Friday, May 30, 2008

Cornbread Eighteenth Century Style

Wednesdays at Daniel Boone are typically when we have school groups come that want to take field trips. This week we had two small groups of fourth graders come, and we showed them how to make candles, bake cornbread in a bake oven, and then we gave them a tour of the Boone house. I observed my co-worker Janelle doing the cornbread activity with the kids and I took pictures so that the Homestead could have some proof of all the nice, hands on things they do with kids.


First we set up a table with all the ingredients needed in the Bertolet Cabin, becuase that's the building closest to the bake oven.



When the kids came in we talked to them about food preparation and preservation in the eighteenth century. We explained what implements were used and how much cooking was done over a hearth. We also explained what a bakeoven was and how it was used.


And in case you don't know a bakeoven looks like a little house, like a smokehouse. Inside there is a big brick cavity that goes back several feet. Inside of this cavity you build a fire and let the bricks heat up. You let the fire burn down to coals, then scrape out the coals, and (here comes the amazing part) the bricks hold enough heat to bake whatever it si you put in there. In the eighteenth century you would probably do all of your baking for one week at on one day, and you could put a lot of pies and bread in five feet of oven space. You retrieve the food when it is done with a thing that kind of looks like a pizza paddle.

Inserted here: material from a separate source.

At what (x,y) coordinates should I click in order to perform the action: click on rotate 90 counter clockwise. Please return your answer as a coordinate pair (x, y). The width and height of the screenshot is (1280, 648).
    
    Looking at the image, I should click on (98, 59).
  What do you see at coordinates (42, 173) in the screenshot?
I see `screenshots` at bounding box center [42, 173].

Back to the story. We then had each kid come up and at a different ingredient to the cornbread batter.



And stir.

We put the bread in the over and baked it for abotu twenty minutes. It came out a little black on the bottom, but such is prery inevitable when you're backing in a contraption like that and you aren't acustomed to doing it everyday like women in the eighteenth century would have been. The kids got to eat the cornbread afterwards. I tried a piece, and I thought it was very good, although I think I'll stick to my Jiffy corn muffin mix.